While working on a project I wound up generating a fairly large lookup table (10k entries) of callbacks inside of a static constructor. Clang was taking upwards of ~10 minutes to compile the lookup table. I generated a smaller test case (http://www.inolen.com/static_initializer_test.ll) that, after running with -ftime-report, pointed fingers at GlobalOpt and MemCpyOptimizer.

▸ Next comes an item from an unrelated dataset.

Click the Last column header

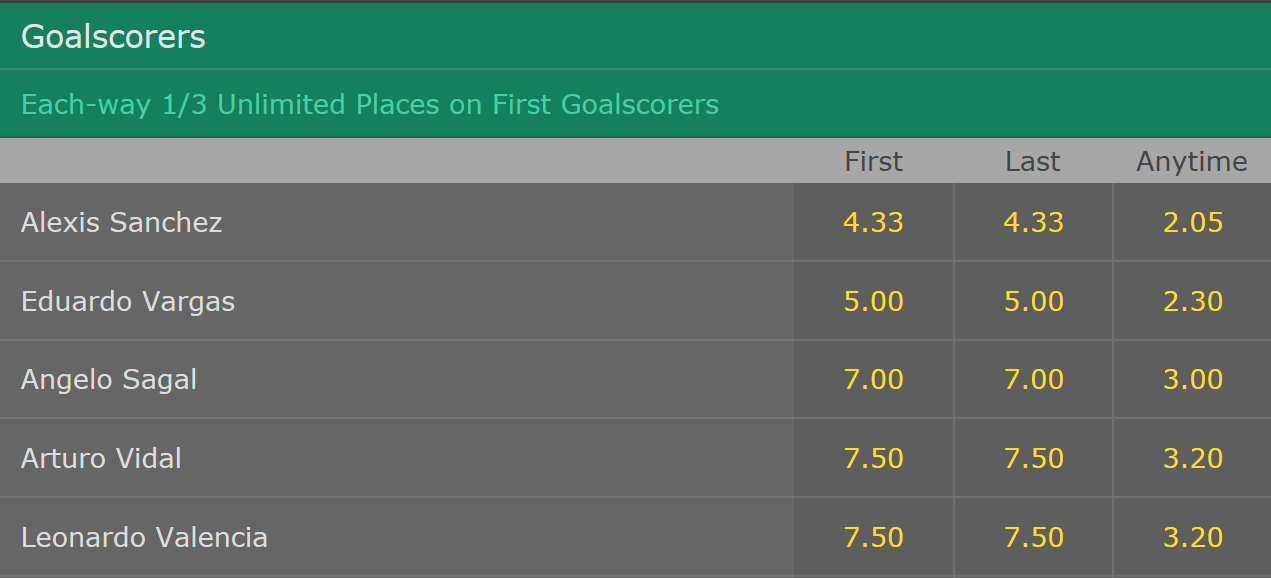coord(1033,161)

Running globalopt took around ~9 minutes. The slowdown came from how GlobalOpt merged stores from static constructors individually into the global initializer in EvaluateStaticConstructor. For each store it discovered and wanted to commit, it would copy the existing global initializer and then merge in the individual store. I changed this so that stores are now grouped by global, and sorted from most significant to least significant by their GEP indexes (e.g. a store to GEP 0, 0 comes before GEP 0, 0, 1). With this representation, the existing initializer can be copied and all new stores merged into it in a single pass.
With this patch and http://reviews.llvm.org/D11198, the lookup table that was taking ~10 minutes to compile now compiles in around 5 seconds. I've ran 'make check' and the test-suite, which all passed.
I'm not really sure who to tag as a reviewer, Lang mentioned that Chandler may be appropriate.
Typo, "least signifcant" -> "least significant".